Problem statement: Can you reproduce the text on intensive care medicine below word for word, from "The unyielding challenge" up to and including "for recovery (3)."?

Source extract:
——————————

The landscape of Intensive Care Medicine (ICM) is one of constant tension between the urgent need for standardized, evidence-based protocols and the profound biological and clinical heterogeneity of the patients we treat. The presentations of critically ill patients are a complex tapestry woven from unique genetic backgrounds, diverse comorbidities, varying sites and types of infection, and vastly different host immune responses. This inherent variability is the fundamental challenge that confronts every intensivist at the bedside (1). While large-scale randomized controlled trials (RCTs) and meta-analyses provide the essential scaffolding for our practice, they often obscure the individual patient narrative, generating population-level evidence that may not fit the unique circumstances of a specific case. It is within this gap between the generalizable knowledge of RCTs and the nuanced reality of individual patient care that the humble case report finds its powerful and enduring voice.
This Frontiers in Medicine Research Topic, “Case reports in intensive care medicine 2025,” was conceived with this very principle in mind. Our goal was to curate a collection of clinical narratives that not only inform and educate but also illuminate the path toward a more personalized, precise future for critical care. The 11 manuscripts accepted for this Research Topic serve as compelling testaments to the diversity of critical illness. They chronicle diagnostic dilemmas, innovative therapeutic maneuvers, unexpected complications, and hard-won clinical victories. More importantly, they argue persuasively for an evolution in our approach from a model of “one-size-fits-all” to one of “right treatment, for the right patient, at the right time.”
The unyielding challenge of heterogeneity in the ICU
The quest for standardization in ICM is understandable. Protocols for sepsis management, ventilator liberation, and nutrition delivery bring order to chaos and have undoubtedly improved overall outcomes. However, the limitations of this approach become starkly apparent when faced with the biological reality of critical illness (2). Two patients with identical Sequential Organ Failure Assessment (SOFA) scores may have arrived at that point through entirely different pathophysiological pathways and may possess dramatically different capacities for recovery (3).
This heterogeneity is most vividly exemplified in sepsis, a core focus of modern ICM. Once considered a monolithic entity, sepsis is now recognized as a syndrome encompassing multiple distinct endotypes and subphenotypes (4). Through unsupervised machine learning analyses of large clinical and transcriptomic datasets, researchers have consistently identified categories such as the “hyperinflammatory” subphenotype (characterized by high vasopressor demand, metabolic acidosis, and inflammatory markers) and the “immunosuppressive” subphenotype (marked by lymphocyte exhaustion and a high risk of secondary infection). These subphenotypes demonstrate markedly different responses to therapy; for instance, the hyperinflammatory group may derive harm from liberal fluid resuscitation, while the immunosuppressive group might benefit from immunostimulatory agents (5).

——————————

Provided material:
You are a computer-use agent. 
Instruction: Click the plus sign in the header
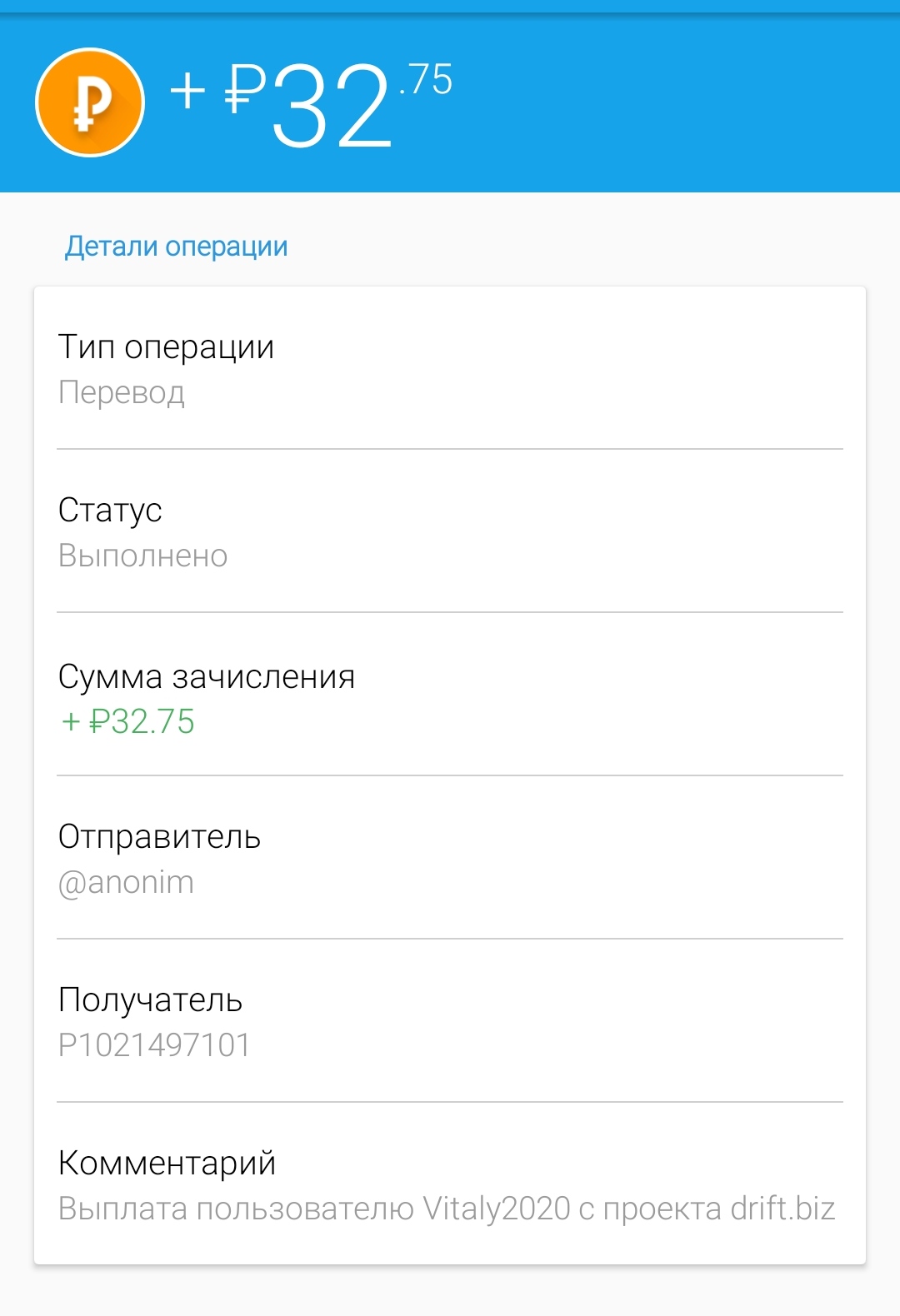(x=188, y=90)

——————————

Exercise result:
The unyielding challenge of heterogeneity in the ICU
The quest for standardization in ICM is understandable. Protocols for sepsis management, ventilator liberation, and nutrition delivery bring order to chaos and have undoubtedly improved overall outcomes. However, the limitations of this approach become starkly apparent when faced with the biological reality of critical illness (2). Two patients with identical Sequential Organ Failure Assessment (SOFA) scores may have arrived at that point through entirely different pathophysiological pathways and may possess dramatically different capacities for recovery (3).